Protocol of the Session on October 27, 2005

Sie haben sich lieber zurückgelehnt und im EU-BundLänder-Gerangel gewartet, bis sich erst die EU und dann der Bund gegenseitig eines schlechten Krisenmanagements bezichtigten und dann ein bundesweites Freilaufverbot erlassen wurde. Berlin hätte wie Bayern schon Tage zuvor gerüstet sein können, wenn die zuständigen Damen und Herren die Brisanz der Lage erkannt hätten.

Maßnahmen gegen gemeingefährliche und übertragbare Krankheiten bei Menschen und Tieren sind Gegenstand des Artikels 74 im Grundgesetz. Dies ist die konkurrierende Gesetzgebung, also durchaus ein Sachverhalt, der auf Landesebene geregelt werden könnte. Sie hätten handeln können, haben es aber nicht getan. Haben Sie sich eigentlich vergegenwärtigt, dass eine Pandemie auf uns zurollen soll? – Die Warnungen der WHO sind doch eindeutig. Auch das Robert-Koch-Institut schätzt die Lage als besorgniserregend ein. Besonnenes Handeln zeigt sich sicher nicht in Panikmache, im Schweigen aber auch nicht.

[Beifall bei der FDP]

Wir leben in Berlin auf engstem Raum zusammen, da muss es Ihnen doch auch klar sein, dass die Menschen aus Unwissenheit Angst haben, morgens in die U-Bahn zu steigen, weil sie sich mit einer Grippe welcher Art auch immer anstecken könnten. Sie sagen natürlich: Kein Grund zur Besorgnis, es ist ja nichts passiert. – Nun gut, zwar gab es bislang noch keinen Fall in Deutschland bzw. in Berlin. Aber das Tempo, mit dem sich die Vogelgrippe nach Europa ausbreitet, ist doch beachtlich. Dass der Senat sich in Schweigen hüllt, während sich verstärkt Unsicherheit breit macht, ist nicht hinnehmbar. Wer nichts tut, kann auch nichts falsch machen – das scheint Ihre Devise zu sein. Und das ist die falsche. Ich bin auch froh, dass zu diesem Zeitpunkt noch nichts passiert ist. Ihr Glück, denn sonst säßen Sie heute hier nicht so entspannt herum und würden eine Aktuelle Stunde veranstalten und jede Kritik an Ihrer Politik als Panikmache bezeichnen.
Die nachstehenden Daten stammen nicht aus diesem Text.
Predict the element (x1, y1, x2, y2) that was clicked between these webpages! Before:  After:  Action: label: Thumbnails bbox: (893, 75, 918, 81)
[Klemm (Linkspartei.PDS): Sollten wir denn keine öf- fentlichen Verkehrsmittel mehr fahren lassen?]

Nein, das Problem liegt ganz woanders, und das erkläre ich Ihnen jetzt auch noch. Dass im EU-Bund-LänderGerangel nicht klar ist, wer in solchen Fällen zuständig ist, macht die ganze Sache so heikel. Wir haben in den vergangenen Tagen mit einigen Wissenschaftlern gesprochen. Deren Einschätzung ist leider einheitlich: Um den Zivilschutz in Deutschland ist es schlecht bestellt. Katastrophenforscher bezeichnen Pandemien wie die Vogelgrippe als Großschadensereignisse, die man nicht lokalisieren kann. Das ist ja auch klar, denn niemand kann genau wissen, wann und wo ein infizierter Vogel gefunden werden könnte. An dieser Stelle müssen wir uns als Politiker fragen, wie man solchen Krisenfällen am besten begegnen sollte. Es bedarf eines effektiven Krisenmanagements zur Optimierung von Gefahrenprognosen und angebrachter Prävention. Gezielte Informationen und effektive Entscheidungsunterstützung in solchen Situationen sind unabdingbar. Wir brauchen bei einer drohenden Pandemie natürlich eine akteurspezifische Lage- und Res

sourcendarstellung, damit man überhaupt weiß, was zu tun ist und was geleistet werden kann. Vorrangig sind in einem solchen Fall Kooperation, Koordination und Kommunikation aller beteiligten Organisationen und Institutionen, damit es zu einer richtigen Aufgabenverteilung kommt.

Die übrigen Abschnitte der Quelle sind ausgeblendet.